Quinn applauds Drummond’s demeanor, calling him an “absolutely fantastic person,” but games like Sunday could have been a showcase for him with no one within three inches of him on Hargrave. The audience was littered with college coaches, most notably Kentucky’s John Calipari. One of Drummond’s most avid suitors, UConn, was represented by assistant coach and former NBA player, Kevin Ollie.

“I think Andre has the potential to be more dominant as a player. [But] I think Andre has to want to be more dominant as a player,” Quinn said. “And he fails to recognize his size and strength. He was by far the biggest kid on the court. I thought he could have been a more dominant presence on the baseline. … I don’t know how many times he just tries to let things happen. I would like him to ask for it.”

Still, Hargrave naturally made Drummond a focus, trying to “smother” him when he was backed in on the baseline, Wells said. The Tigers were certainly aware of him on the other end, too. After Drummond blocked a Wells jump shot into the Tigers’ bench on what could have been a goaltending call, Hargrave’s next few lay-up attempts in Drummond’s area flew high off the glass, the shooters clearly aware of the center’s big hand.

“He’s got a target on his back,” Quinn said of Drummond.

Hargrave gradually added to its lead in the second before Wells completely sunk St. Thomas More with back-to-back dunks.

Dribbling through the right side of the lane with 9:43 to play, the 6-foot-5 guard elevated before slamming in a violent one-handed dunk that made the arena come alive. But even before the murmurs in the stands could quiet, Wells again drew ‘oohs,’ this time grabbing a pass on the right wing and taking one dribble before throwing home another one-hander. Just four points, yes, but in the span of roughly a minute, Wells emphatically pushed the Tigers’ near 20 points, where it rarely teetered from in the final eight and a half minutes.

P.J. Hairston, a North Carolina commit, added 14 points, and Marquis Rankin, another future Virginia Tech player, added nine for Hargrave. Damion Lee was the only other Chancellor in double figures with 15 points.
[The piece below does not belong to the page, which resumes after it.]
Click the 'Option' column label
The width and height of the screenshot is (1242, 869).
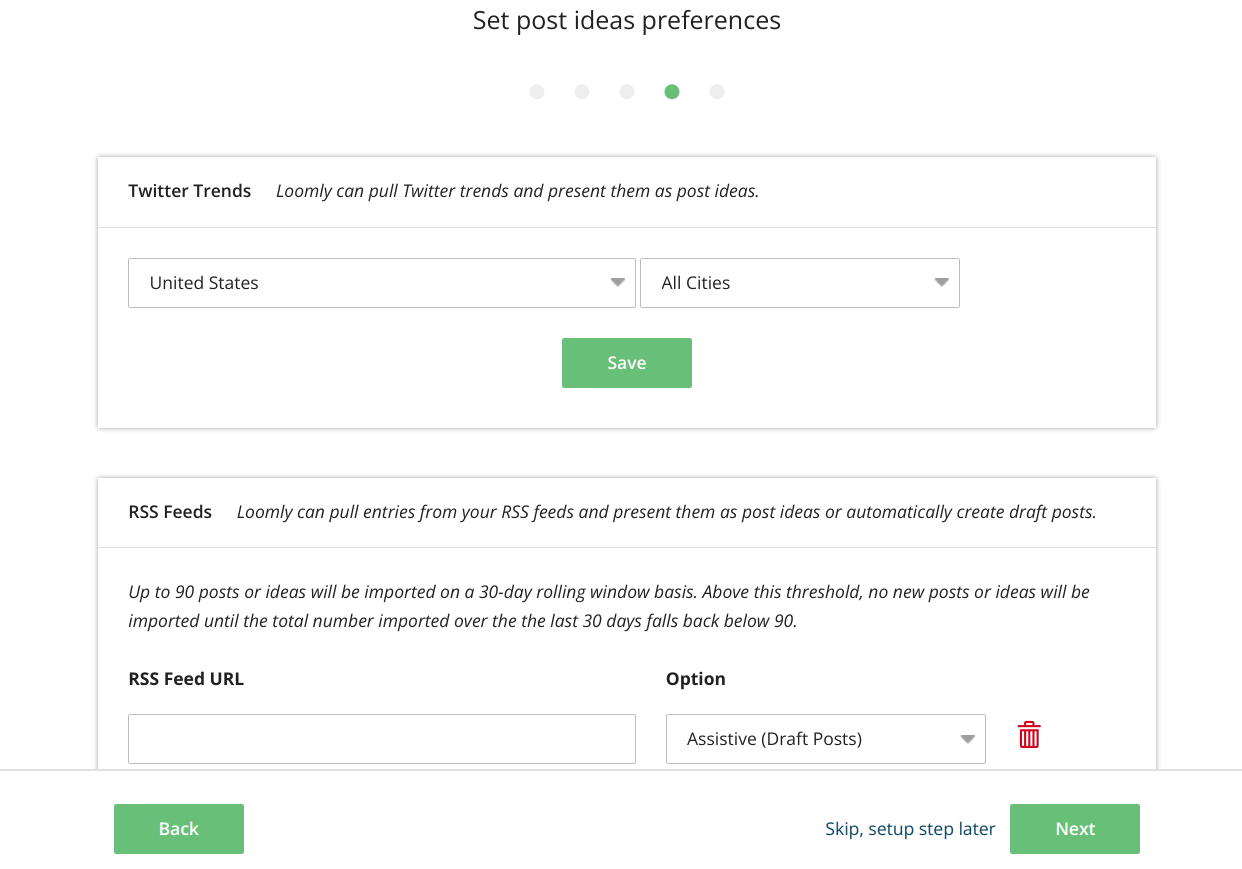pos(696,679)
St. Thomas More plays again Monday against nationally ranked Quality Education Academy (Winston-Salem, N.C.) in the Big Apple Classic. The Chancellors will stay in Springfield on Sunday night before heading south starting at 8 a.m., Monday.

“The good thing about basketball is you don’t have to wait a week [to play again],” Quinn said.

There’s another side to the short turnaround. St. Thomas More couldn’t even get a full practice in Saturday because the school was re-finishing the gym floor.

  • Despite being the only non-post graduate student on Quinn’s post-grad team, Drummond said that isn’t a reason he sometimes steers from asking for the ball. But the disparity can create some funny moments for the 17-year-old. “Sometimes when I give guys advice, I feel kind of weird because they’re 19, 20 and I’m only 17 years old,“ he said. “So it is kind of weird.”

  • Adam Jones, a Fairfield commit, finished with two points and two rebounds in 22 minutes for St. Thomas More.

  • Amid a sea of other prep schools’ Nike or Reebok-sponsored gear in Springfield this weekend, Quinn found humor in the Chancellors’ simple blue knit hats with ‘St. Thomas More’ book-ended by two basketballs on the front. “You notice we’ve got the best ski caps out there,” he said.


DaJuan Coleman put forth one of the most impressive performances of the Hoophall weekend in Jamesville-Dewitt (N.Y.) High School’s 76-64 victory over Webster Groves (St. Louis, Mo.), compiling 23 points and 20 rebounds.

The bruising 6-foot-10 center shot 8-of-11 from the field while adding a team-high five assists, juxtaposing hard moves in the post with end-to-end rushes in the open court with relative ease. Paired with Tyler Cavanaugh (26 points) in the block, he helped offset the play of Rayshawn Simmons (21 points) in a intense game from start to finish.

And no, Coleman is not the son of a former NBA star of similar name and stature.